Re: [Phys-l] a mathematical curiosity

[John Denker <jsd@av8n.com>]

On 01/09/2012 10:25 AM, Bob Sciamanda wrote:
> Similarly all the surface-area is near the equator. You can see this already
> in D=3, on the earth, where the area of the tropical regions is
> large compared to the area of the arctic regions ... “
>
> I am befuddled.  One could just as arbitrarily choose an equator running 
> through a rotational pole.  Without the earth’s spin and/or its orientation 
> relative to the sun the choice of an equator is completely arbitrary.

Well, we agree that the tilt-angle of the earth's axis is arbitrary
... but once you settle on an angle, the *same* angle determines
the size of the tropic regions and the size of the arctic regions.
  Tropic regions = 2x 23.5 degrees
  Arctic regions = 2x 23.5 degrees

These regions are the same latitude-wise, but very different area-wise.

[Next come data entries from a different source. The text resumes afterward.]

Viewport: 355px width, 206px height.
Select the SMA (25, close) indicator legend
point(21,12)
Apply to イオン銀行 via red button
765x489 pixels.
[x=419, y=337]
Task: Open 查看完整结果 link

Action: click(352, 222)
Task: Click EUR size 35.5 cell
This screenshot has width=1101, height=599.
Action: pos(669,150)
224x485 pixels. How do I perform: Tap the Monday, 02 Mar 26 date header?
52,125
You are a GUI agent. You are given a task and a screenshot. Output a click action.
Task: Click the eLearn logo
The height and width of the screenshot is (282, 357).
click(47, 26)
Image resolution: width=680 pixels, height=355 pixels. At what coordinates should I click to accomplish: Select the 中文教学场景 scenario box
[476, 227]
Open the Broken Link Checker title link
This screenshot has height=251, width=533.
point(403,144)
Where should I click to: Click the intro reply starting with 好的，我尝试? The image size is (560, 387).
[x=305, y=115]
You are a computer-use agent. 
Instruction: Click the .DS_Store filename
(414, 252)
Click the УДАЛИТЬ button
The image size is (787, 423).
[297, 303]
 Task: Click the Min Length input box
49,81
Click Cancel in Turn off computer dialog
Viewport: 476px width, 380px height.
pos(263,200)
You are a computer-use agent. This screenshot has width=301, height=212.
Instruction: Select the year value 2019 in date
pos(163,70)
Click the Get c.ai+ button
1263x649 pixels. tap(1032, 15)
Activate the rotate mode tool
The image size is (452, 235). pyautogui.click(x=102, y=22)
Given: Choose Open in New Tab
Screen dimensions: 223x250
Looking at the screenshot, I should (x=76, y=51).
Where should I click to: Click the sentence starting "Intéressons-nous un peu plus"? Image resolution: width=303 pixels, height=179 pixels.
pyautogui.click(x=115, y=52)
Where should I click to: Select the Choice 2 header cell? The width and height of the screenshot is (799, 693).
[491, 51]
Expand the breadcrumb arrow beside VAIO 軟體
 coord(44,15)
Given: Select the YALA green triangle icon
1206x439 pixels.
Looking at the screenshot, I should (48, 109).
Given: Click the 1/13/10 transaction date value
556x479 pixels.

This is an example of sphere hardening.  Most of the volume is 
near the surface.  Most of the surface-area is near the equator.

> One could just as arbitrarily choose an equator running 
> through a rotational pole.

Hmmmm.  One could choose a _great circle_ running through the pole,
but it wouldn't be called the equator.

The larger point remains:  Suppose you pick two random points on a 
sphere, perhaps a sphere with no rotation and no coordinates (lat/lon 
or otherwise).  Consider the angle those points subtend, as seen 
from the center of the sphere.  That angle is much more likely to
be within a few degrees of 90 than within a few degrees of zero.

The corresponding result is not valid in D=1;  a random point on
the unit interval is just as likely to be near x=0 as x=1.  The
hardening effect is noticeable in D=2 and gets more pronounced as 
D increases.